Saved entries

•••

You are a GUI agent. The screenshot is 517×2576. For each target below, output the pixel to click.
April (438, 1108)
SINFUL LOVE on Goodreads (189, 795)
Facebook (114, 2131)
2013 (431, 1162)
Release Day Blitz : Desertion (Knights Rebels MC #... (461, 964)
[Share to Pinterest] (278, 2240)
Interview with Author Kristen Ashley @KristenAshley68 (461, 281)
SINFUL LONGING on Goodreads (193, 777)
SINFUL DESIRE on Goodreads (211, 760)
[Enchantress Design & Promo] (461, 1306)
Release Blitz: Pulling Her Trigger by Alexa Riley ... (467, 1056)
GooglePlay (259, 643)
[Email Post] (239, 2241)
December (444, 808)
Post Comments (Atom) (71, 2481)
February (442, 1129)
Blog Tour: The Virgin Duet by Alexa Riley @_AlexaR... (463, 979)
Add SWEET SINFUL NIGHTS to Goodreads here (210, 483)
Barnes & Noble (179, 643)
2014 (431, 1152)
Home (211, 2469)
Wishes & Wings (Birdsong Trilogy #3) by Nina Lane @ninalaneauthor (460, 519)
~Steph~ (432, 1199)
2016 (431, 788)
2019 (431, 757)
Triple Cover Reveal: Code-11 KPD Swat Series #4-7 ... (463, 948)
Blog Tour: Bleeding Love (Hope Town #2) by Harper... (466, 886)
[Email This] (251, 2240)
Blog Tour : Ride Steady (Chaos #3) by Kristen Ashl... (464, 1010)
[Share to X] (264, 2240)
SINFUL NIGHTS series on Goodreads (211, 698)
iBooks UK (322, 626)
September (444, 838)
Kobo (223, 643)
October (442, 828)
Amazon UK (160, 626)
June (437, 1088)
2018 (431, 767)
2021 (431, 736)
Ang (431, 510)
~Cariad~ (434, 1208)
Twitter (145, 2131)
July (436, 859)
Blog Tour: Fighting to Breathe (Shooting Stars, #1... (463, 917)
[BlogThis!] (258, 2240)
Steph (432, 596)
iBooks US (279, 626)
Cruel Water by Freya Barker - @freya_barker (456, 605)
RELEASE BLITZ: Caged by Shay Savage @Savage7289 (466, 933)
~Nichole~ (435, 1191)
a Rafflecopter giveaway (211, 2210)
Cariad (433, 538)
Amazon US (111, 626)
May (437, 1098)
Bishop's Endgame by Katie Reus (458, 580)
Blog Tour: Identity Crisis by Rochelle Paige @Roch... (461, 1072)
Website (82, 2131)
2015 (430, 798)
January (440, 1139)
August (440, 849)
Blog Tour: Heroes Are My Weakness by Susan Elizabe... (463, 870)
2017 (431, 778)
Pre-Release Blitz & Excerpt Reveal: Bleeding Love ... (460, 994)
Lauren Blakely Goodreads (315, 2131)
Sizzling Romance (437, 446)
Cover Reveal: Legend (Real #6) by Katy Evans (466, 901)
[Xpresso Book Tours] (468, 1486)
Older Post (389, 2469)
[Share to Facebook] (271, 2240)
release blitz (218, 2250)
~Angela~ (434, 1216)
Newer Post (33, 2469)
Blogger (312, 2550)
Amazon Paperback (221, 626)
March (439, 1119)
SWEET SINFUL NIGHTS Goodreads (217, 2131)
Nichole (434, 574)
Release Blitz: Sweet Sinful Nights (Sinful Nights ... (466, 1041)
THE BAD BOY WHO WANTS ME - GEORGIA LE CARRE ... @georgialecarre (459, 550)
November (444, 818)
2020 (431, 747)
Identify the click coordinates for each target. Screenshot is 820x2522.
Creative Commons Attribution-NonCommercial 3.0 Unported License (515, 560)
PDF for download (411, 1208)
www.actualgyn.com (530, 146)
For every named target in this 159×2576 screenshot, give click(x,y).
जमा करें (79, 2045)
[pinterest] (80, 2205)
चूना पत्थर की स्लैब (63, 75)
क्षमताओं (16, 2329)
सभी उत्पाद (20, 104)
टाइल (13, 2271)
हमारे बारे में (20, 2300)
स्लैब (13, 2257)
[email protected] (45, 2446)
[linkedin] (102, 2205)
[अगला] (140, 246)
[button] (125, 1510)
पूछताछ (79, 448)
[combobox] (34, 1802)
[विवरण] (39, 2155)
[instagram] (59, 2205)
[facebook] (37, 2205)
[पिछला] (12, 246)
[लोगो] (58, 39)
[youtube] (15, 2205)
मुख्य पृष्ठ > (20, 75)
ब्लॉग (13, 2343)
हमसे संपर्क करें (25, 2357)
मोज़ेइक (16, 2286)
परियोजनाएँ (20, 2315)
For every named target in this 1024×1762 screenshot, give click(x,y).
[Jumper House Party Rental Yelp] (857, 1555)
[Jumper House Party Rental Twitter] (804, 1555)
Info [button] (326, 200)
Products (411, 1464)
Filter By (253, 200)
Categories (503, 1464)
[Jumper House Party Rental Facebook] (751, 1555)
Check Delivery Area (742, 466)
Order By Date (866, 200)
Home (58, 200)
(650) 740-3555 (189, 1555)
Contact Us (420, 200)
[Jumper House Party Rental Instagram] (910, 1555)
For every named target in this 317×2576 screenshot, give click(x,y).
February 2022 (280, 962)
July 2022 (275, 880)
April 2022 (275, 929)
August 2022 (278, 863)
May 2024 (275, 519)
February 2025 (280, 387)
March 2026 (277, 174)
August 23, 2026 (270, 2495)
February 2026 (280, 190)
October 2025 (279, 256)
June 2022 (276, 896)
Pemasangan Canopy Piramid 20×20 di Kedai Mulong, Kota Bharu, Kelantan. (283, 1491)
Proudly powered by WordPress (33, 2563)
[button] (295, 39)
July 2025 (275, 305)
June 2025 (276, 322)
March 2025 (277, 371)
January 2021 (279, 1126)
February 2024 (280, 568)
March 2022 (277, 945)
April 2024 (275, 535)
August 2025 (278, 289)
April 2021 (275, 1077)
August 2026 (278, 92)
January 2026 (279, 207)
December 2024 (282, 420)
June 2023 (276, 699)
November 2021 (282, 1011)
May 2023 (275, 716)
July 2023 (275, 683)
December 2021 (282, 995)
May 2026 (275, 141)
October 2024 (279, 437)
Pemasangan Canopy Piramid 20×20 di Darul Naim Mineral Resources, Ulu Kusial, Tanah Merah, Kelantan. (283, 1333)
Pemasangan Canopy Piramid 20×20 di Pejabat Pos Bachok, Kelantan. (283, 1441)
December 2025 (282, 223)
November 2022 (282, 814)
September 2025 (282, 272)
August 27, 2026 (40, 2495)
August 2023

•••

- [EXERCISE PROMPT]: Your answer must be the lines above from the one containing "[button] (125, 1510)" to the one containing "Pemasangan Canopy Piramid 20×20 di Kedai", both included, restated word for word.

- [ANSWER AREA]:
[button] (125, 1510)
पूछताछ (79, 448)
[combobox] (34, 1802)
[विवरण] (39, 2155)
[instagram] (59, 2205)
[facebook] (37, 2205)
[पिछला] (12, 246)
[लोगो] (58, 39)
[youtube] (15, 2205)
मुख्य पृष्ठ > (20, 75)
ब्लॉग (13, 2343)
हमसे संपर्क करें (25, 2357)
मोज़ेइक (16, 2286)
परियोजनाएँ (20, 2315)
For every named target in this 1024×1762 screenshot, give click(x,y).
[Jumper House Party Rental Yelp] (857, 1555)
[Jumper House Party Rental Twitter] (804, 1555)
Info [button] (326, 200)
Products (411, 1464)
Filter By (253, 200)
Categories (503, 1464)
[Jumper House Party Rental Facebook] (751, 1555)
Check Delivery Area (742, 466)
Order By Date (866, 200)
Home (58, 200)
(650) 740-3555 (189, 1555)
Contact Us (420, 200)
[Jumper House Party Rental Instagram] (910, 1555)
For every named target in this 317×2576 screenshot, give click(x,y).
February 2022 (280, 962)
July 2022 (275, 880)
April 2022 (275, 929)
August 2022 (278, 863)
May 2024 (275, 519)
February 2025 (280, 387)
March 2026 (277, 174)
August 23, 2026 (270, 2495)
February 2026 (280, 190)
October 2025 (279, 256)
June 2022 (276, 896)
Pemasangan Canopy Piramid 20×20 di Kedai Mulong, Kota Bharu, Kelantan. (283, 1491)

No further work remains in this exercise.